In the discussion that followed, the first to speak were Stephen Ralls and Bruce Ubukata, the founders of the Aldeburgh Connection, which for over 30 years offered an innovative model for song recitals, each centred on a theme (musical, literary or historical) which structured the narrative framing of the songs presented by talented young performers. (For the benefit of future generations, the archives of the Aldeburgh Connection will be made available through the Music Library at the University of Toronto.) Vera Danchenko-Stern (Peabody Institute) added to this her experience in establishing, 40 years ago, a chamber concert series for the Russian repertoire and her continuing efforts to engage singers in this song repertoire and to create an audience for their work. Lawrence Cherney, Artistic Director of Soundstreams Canada, brought the conversation around to both contemporary music and Canadian content, giving examples of the creative breaking down of genre silos that can place song in new and exciting contexts (including, for instance, dramatized stagings of song cycles). To Henry Ingram’s request for practical information about how Jim Norcop organized the concerts he held at his own home, Jim provided a brief history of the particular circumstances and successes in regularly bringing about 55 people to art song—some of whom were new to the form—through this kind of private event.

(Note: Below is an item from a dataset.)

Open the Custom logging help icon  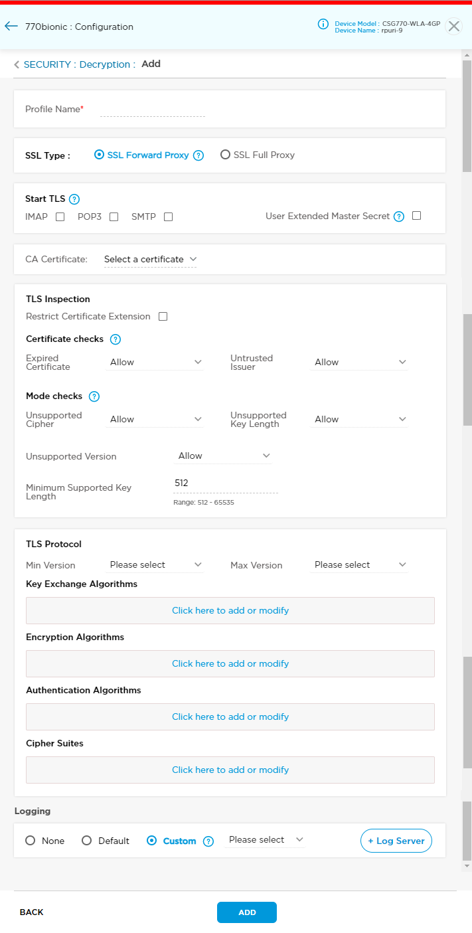click(208, 841)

The second panel speaker was collaborative pianist, teacher, conductor, Warren Jones, whose title—“Language”—he translated as “communication”: the single most important thing in a song recital. As he put it, it is a matter not only of getting ‘bums in seats,’ but of keeping them there. Performers’ skill, talent, and reputation are not enough to do that. As a performer, he asks himself: “What do I have to say about this music and how do I get that message across to the audience?” He then works to deliver that “meaning, feeling and expression” as clearly and accessibly as he and his musical partner can in order to engage the audience directly. He strongly believes in clearly, slowly, “telling the text” before it is sung, so that when the “three-ring circus” of music/piano playing/singing comes at the audience members, they can understand and appreciate what is happening. Diction is clearly crucial for singers of song in communicating with audiences, but he urged performers more generally to find a musical “language” that can convey their message most appropriately and efficiently.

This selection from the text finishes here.